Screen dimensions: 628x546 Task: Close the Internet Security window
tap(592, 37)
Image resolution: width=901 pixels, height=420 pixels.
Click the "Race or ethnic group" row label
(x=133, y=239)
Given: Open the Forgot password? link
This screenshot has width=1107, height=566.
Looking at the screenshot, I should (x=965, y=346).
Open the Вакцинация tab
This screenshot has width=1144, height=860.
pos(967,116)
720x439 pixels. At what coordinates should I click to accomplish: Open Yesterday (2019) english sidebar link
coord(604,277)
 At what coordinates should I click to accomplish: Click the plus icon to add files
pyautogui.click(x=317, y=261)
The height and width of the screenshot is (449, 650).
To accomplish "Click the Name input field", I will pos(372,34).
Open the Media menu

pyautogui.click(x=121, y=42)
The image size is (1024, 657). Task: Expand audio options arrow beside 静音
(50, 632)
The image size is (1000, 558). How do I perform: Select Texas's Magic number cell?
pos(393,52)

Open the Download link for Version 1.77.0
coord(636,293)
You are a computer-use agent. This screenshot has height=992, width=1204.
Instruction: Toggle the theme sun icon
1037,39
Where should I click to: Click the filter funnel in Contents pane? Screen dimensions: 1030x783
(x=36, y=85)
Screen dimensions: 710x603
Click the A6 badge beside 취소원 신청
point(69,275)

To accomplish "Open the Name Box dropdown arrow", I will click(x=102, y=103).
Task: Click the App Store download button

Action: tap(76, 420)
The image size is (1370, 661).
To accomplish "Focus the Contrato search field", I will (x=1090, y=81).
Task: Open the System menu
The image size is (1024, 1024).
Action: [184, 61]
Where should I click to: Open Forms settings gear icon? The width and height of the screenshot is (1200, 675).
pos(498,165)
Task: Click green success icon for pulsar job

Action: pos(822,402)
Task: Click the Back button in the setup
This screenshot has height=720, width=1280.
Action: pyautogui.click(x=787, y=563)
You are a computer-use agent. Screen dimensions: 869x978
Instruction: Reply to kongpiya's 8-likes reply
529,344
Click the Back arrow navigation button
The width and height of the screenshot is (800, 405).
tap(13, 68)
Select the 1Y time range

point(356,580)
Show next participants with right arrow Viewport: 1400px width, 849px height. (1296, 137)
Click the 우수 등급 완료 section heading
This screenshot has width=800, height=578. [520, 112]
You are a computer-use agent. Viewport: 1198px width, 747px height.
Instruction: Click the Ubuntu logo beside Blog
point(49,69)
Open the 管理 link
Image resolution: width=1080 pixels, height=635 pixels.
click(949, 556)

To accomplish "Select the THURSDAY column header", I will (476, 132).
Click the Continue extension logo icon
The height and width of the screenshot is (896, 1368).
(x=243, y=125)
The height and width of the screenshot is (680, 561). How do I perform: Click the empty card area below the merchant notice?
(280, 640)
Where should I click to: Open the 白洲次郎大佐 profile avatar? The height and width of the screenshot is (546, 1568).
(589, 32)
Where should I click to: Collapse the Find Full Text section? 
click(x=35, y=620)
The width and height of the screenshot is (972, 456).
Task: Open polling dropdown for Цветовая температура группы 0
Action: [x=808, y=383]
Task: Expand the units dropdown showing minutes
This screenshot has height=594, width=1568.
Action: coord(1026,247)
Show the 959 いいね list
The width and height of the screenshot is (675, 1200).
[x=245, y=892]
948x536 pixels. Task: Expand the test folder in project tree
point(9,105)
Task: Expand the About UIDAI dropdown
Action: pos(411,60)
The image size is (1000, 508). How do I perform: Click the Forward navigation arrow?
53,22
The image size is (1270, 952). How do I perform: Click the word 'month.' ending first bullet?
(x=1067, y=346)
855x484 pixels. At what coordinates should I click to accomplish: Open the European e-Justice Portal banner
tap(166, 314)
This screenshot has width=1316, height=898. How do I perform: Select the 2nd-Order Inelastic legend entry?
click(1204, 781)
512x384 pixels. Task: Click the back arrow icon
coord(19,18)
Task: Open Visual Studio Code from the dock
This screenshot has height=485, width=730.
:::
Find the lines in the data that include "Viewport", then copy each of them.

Show next participants with right arrow Viewport: 1400px width, 849px height. (1296, 137)
You are a computer-use agent. Viewport: 1198px width, 747px height.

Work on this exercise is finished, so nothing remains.